South Korea’s Hanwha Engineering & Construction has emerged as the frontrunner for the engineering, procurement and construction (EPC) contract on the aluminium rolling mill project at Ras al-Zour in Saudi Arabia.
“Hanwha has bid around $650m for the rolling mill,” says a source. “In today’s market this is as competitive as it gets.”
The prospect of a formal contract award could be damaged by media reports from South Korea that say Hanwha Group chairman Kim Seung-yeon has been indicted on embezzlement charges.
Seung-yeon was indicted by South Korean prosecutors along with 10 other group executives on charges related to the embezzlement of hundreds of millions of dollars from the company.
|Alumina refinery||1.8 million||$2bn|
|Bauxite mine||4 million||$200m|
“While this shouldn’t affect the day-to-day running [of Hanwha Engineering & Construction], it might still affect the outcome of this particular project,” a South Korean contracting source says.
The joint venture partners behind the scheme, the Saudi Arabian Mining Company (Maaden) and the US’ Alcoa, have also shortlisted South Korea’s Samsung Engineering and Daelim, but Hanwa is believed to be the lowest bidder (MEED 25:1:11) .
Maaden president, Abdullah Dabbagh, refuses to be drawn on who the successful bidder is for the EPC contract.
“The decision is close, but we need to inform the necessary stakeholders before we can inform the media,” he says. “There should be an announcement very shortly.”
Dabbagh also reveals that the rolling mill will have a capacity of 380,000 tonnes a year (t/y) when completed, which will make it the largest mill constructed outside of China in the past 20 years. The plant will produce can stock that will be sold within Saudi Arabia and the rest of the GCC.
“There is no facility like this in the whole of the Mena region,” Dabbagh says. “When it is completed, the offtake will supply the Saudi Arabian market and any surplus will be sold to the rest of the region.”
Maaden is also currently looking for a financial adviser for present and future projects. Dabbagh says the firm is in discussions with several banks.
“Due to the amount of project work we have going on at the moment we have obviously been working with the banks for some time,” he says. “We plan to raise some money this year and we have a number of options available.”

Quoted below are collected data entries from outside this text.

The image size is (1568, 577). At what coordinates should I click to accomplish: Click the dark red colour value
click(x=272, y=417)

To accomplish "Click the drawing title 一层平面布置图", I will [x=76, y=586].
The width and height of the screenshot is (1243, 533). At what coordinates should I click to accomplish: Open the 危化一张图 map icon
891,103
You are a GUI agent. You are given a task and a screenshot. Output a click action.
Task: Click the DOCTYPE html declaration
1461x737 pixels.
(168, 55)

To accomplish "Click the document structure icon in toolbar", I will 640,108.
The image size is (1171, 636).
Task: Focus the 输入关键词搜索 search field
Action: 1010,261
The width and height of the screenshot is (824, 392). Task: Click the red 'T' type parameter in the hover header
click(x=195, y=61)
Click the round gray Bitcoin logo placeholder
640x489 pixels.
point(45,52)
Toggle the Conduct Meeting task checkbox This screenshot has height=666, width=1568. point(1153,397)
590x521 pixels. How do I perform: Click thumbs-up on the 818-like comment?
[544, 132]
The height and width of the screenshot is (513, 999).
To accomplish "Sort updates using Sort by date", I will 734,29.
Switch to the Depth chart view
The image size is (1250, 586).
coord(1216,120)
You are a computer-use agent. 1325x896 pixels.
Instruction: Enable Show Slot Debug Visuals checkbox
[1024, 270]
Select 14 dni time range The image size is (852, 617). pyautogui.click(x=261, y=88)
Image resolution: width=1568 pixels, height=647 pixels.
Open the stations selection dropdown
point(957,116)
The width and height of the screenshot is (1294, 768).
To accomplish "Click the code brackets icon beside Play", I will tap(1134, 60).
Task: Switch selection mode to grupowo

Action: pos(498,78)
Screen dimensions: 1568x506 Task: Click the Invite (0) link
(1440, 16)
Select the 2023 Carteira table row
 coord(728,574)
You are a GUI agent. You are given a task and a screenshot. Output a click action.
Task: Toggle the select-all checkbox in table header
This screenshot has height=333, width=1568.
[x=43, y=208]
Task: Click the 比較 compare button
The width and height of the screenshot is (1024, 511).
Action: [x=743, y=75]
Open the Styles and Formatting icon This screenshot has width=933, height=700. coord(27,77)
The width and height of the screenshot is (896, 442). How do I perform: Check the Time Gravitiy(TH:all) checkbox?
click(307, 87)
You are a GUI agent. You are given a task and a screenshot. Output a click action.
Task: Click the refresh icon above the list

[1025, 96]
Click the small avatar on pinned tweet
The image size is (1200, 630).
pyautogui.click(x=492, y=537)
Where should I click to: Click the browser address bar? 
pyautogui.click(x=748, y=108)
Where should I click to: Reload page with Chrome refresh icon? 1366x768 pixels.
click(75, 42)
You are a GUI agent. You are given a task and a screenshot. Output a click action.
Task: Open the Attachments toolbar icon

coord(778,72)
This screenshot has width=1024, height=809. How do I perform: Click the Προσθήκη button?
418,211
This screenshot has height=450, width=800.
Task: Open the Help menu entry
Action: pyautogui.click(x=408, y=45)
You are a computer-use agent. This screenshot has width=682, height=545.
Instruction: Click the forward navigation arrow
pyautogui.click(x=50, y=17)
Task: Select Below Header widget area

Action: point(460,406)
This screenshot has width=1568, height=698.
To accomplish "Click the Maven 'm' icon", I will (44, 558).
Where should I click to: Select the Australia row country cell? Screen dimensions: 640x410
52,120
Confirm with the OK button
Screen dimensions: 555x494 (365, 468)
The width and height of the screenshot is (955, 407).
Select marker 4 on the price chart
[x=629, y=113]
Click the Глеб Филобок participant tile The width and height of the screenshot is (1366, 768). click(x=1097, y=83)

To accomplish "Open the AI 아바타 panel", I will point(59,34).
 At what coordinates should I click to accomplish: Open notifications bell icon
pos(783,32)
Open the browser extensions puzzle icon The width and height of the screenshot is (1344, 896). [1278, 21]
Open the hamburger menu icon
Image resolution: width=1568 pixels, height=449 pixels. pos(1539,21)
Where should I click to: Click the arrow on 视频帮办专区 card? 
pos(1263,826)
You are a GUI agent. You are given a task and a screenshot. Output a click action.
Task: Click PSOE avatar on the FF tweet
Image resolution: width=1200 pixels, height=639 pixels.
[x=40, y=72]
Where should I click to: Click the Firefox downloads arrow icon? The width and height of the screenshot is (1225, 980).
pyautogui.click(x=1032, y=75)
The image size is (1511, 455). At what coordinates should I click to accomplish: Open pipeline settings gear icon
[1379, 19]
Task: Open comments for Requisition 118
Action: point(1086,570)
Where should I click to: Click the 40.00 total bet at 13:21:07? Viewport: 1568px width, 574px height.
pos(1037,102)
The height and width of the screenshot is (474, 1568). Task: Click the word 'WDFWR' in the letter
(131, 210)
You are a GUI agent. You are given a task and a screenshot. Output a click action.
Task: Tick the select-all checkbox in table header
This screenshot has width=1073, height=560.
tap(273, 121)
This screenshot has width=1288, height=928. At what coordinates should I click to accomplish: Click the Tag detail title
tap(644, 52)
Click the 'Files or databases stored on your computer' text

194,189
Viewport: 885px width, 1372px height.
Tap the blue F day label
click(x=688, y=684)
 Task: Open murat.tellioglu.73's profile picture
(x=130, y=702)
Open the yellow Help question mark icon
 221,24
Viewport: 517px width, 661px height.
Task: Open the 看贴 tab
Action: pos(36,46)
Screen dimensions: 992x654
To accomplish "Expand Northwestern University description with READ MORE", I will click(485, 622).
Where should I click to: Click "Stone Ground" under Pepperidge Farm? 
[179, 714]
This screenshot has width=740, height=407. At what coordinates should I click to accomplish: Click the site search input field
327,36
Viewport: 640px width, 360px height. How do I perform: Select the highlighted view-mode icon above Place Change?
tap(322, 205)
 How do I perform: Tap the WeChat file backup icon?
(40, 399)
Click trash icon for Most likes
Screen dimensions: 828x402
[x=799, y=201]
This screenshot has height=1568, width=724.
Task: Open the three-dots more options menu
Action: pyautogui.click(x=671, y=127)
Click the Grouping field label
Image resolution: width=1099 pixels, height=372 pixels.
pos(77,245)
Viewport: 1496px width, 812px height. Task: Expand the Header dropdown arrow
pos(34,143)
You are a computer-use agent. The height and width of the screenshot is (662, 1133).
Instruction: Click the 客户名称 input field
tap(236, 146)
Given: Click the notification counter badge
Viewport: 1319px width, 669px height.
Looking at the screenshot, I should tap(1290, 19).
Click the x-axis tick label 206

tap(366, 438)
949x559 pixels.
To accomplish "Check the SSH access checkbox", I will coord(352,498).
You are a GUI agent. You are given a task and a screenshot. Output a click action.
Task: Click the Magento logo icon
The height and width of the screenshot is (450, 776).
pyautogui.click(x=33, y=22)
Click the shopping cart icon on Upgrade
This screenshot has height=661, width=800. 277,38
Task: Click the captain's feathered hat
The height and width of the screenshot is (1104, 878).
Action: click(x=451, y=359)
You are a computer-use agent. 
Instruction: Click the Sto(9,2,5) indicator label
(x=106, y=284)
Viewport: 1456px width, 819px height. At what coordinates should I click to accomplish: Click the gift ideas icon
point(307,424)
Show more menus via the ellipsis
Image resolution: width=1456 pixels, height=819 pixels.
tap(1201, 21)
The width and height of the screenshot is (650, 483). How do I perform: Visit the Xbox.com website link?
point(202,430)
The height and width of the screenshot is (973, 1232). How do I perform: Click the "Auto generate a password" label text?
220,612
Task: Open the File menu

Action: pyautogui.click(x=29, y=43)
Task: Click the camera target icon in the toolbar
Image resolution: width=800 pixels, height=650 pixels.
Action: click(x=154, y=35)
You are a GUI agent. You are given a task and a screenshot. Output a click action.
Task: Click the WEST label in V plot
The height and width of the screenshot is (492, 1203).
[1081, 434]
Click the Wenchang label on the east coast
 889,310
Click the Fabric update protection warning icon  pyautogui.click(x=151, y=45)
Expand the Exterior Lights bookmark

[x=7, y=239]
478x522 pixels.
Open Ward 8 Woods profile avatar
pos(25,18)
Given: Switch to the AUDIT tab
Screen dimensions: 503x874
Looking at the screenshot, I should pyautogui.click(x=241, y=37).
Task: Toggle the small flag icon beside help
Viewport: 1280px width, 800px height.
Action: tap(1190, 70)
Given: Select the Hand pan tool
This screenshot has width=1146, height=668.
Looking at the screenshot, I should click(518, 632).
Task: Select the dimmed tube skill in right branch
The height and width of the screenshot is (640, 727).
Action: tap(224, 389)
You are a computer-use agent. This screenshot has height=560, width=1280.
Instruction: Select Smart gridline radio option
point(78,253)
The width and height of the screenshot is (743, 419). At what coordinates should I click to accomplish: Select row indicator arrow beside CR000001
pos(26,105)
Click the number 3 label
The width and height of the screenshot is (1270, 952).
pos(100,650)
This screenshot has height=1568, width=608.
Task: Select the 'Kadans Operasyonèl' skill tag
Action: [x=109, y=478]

“Because of this we would like a financial adviser on board to help us make the right decision. Raising finance [at Maaden] is not a serious problem, but we still want to make the right choice,” he adds.
Maaden and Alcoa have also recently released the tender for a $200m tank farm for the site at Ras al-Zour.
A total of 10 companies have been prequalified to bid for the project, which is being managed by the US’ Fluor and Australia’s WorleyParsons from a joint venture office in Brisbane Australia.
“The tenders have been released and the bidding is under way,” says a source in Saudi Arabia. “It is not an open bid, companies have had to prequalify.”
“Meetings have been held in Brisbane, but there has been some delays due to the flooding that has taken place. Because of this, it is likely the bid deadline could be extended,” the source adds.
The bid deadline is currently scheduled for the end of February, but it is now possible that this may be extended to mid-March.
“Maaden and Alcoa are fast-tracking the whole project, so they will only take a month to make a decision,” the source says.
The contract is for about 18 months, with completion due for mid-2012. The scope of works includes both shop and on-site fabrication of tanks.
The Ras al-Zour complex will also include a 1.8 million-t/y alumina refinery and a 740,000-t/y aluminium smelter, with a 4 million-t/y bauxite mine being built at Al-Baitha.
Maaden holds a 74.9 per cent stake in the aluminium complex, while Alcoa owns the remaining 25.1 per cent.